### Task to carry out
Tell me how many lines in the entries below contain the word "home"; reply with the number and nothing else.

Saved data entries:
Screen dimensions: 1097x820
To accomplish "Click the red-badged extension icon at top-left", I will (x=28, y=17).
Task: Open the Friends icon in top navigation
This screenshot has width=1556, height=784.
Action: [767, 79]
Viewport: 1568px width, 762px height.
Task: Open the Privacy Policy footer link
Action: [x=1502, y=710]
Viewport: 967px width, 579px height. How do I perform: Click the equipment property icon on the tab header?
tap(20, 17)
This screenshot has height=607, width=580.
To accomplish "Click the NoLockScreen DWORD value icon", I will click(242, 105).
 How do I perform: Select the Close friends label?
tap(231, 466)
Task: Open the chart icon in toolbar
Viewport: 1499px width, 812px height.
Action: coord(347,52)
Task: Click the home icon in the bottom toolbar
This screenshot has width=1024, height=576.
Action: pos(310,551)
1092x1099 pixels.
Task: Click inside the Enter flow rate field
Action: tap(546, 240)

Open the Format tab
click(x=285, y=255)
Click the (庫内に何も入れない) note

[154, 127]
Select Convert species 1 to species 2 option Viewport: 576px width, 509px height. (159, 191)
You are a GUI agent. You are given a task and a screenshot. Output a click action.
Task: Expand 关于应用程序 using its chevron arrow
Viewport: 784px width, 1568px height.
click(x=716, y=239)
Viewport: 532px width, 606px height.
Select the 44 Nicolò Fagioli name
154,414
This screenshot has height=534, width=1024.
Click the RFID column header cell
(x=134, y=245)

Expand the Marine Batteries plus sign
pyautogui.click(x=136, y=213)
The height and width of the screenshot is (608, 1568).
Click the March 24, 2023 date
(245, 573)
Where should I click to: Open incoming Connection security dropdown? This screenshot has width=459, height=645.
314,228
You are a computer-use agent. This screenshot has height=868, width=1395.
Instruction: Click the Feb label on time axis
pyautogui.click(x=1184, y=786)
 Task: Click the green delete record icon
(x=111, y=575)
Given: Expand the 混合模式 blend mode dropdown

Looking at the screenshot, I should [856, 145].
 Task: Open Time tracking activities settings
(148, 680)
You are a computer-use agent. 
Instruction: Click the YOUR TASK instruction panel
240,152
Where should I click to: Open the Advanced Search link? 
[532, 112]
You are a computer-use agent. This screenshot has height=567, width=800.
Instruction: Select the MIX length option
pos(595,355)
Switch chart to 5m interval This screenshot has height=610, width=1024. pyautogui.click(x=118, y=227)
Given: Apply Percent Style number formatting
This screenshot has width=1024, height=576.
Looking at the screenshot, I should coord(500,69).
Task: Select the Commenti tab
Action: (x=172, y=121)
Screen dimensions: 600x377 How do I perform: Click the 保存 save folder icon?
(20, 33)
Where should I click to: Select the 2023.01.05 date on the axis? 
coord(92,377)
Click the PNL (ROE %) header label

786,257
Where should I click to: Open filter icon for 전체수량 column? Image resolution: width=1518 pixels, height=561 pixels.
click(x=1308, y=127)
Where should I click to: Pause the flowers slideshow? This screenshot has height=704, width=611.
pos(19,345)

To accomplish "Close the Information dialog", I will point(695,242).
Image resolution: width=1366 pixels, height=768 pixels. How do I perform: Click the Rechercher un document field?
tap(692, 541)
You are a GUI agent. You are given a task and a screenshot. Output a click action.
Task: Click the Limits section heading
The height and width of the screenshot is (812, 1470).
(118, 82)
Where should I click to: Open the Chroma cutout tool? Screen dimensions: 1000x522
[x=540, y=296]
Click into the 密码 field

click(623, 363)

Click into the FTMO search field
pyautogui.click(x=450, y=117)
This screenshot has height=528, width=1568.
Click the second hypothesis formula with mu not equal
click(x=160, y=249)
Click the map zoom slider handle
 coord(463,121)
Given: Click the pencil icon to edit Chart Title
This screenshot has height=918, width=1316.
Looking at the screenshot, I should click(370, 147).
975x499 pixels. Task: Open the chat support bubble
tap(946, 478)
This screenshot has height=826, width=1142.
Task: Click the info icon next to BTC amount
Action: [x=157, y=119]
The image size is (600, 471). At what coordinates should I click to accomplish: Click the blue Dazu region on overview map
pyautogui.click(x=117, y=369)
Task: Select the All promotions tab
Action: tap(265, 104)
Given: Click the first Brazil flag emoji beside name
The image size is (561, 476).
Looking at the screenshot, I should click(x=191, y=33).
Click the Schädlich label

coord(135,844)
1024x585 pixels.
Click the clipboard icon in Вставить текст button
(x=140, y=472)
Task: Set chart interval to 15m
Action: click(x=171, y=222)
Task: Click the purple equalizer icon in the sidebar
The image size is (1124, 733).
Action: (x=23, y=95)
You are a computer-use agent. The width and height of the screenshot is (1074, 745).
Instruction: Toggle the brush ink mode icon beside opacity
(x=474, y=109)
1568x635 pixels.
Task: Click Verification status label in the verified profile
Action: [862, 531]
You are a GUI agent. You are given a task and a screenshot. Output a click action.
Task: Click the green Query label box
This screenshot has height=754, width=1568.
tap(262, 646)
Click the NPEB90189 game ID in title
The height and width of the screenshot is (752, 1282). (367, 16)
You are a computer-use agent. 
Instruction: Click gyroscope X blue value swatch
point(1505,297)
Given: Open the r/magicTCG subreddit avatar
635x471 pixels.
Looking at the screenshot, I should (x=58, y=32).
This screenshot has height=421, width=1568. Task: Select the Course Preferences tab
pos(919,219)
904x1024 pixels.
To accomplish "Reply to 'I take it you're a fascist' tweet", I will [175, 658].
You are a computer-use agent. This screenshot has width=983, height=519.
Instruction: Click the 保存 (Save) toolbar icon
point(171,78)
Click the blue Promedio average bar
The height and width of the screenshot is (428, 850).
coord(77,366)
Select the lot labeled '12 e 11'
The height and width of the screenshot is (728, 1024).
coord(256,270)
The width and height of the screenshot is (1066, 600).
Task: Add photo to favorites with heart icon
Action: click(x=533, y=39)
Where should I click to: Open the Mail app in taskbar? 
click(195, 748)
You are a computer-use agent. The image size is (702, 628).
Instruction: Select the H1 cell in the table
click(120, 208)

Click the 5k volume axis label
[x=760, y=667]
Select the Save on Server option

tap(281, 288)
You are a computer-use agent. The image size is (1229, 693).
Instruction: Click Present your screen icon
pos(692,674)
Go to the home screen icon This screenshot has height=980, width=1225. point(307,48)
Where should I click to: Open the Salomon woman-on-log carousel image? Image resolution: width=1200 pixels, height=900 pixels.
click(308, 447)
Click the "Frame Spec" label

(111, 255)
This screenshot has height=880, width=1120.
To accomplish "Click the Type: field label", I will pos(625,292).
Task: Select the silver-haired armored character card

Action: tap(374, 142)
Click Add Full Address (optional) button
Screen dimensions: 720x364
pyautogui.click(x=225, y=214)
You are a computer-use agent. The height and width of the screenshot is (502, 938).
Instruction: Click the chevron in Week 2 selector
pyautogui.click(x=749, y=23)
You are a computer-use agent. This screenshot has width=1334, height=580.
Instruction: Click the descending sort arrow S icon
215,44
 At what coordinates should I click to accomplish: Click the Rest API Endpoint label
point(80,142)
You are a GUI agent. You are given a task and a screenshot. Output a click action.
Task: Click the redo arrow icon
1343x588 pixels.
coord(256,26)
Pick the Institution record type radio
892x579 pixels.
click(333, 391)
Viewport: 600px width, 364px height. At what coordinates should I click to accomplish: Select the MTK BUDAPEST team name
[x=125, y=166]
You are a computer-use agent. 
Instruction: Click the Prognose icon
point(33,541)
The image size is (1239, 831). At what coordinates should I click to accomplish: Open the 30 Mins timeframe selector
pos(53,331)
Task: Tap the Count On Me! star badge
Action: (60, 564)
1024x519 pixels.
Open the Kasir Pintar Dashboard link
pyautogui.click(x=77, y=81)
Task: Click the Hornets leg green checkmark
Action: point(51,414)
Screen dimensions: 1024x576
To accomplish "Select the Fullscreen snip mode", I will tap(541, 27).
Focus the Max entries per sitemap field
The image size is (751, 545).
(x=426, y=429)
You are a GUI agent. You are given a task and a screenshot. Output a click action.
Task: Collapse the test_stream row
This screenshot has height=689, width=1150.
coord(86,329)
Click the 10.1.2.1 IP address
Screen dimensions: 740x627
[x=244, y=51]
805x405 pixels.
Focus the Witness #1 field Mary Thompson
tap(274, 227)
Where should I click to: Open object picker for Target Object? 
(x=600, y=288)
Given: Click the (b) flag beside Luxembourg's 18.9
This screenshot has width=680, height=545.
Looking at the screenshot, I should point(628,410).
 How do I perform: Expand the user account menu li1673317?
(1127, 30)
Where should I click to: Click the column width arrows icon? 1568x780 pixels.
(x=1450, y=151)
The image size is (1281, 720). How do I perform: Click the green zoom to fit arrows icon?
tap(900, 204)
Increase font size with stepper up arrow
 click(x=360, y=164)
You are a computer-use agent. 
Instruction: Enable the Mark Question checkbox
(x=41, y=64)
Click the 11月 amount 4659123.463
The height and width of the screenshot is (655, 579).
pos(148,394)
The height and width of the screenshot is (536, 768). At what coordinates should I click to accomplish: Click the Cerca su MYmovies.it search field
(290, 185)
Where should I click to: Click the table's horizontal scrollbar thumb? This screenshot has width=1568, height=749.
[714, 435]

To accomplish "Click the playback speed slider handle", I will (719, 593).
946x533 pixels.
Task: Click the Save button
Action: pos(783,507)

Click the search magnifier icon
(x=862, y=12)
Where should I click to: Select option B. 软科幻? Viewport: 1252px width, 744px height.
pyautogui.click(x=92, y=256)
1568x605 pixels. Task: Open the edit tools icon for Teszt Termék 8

### Solution to the exercise
2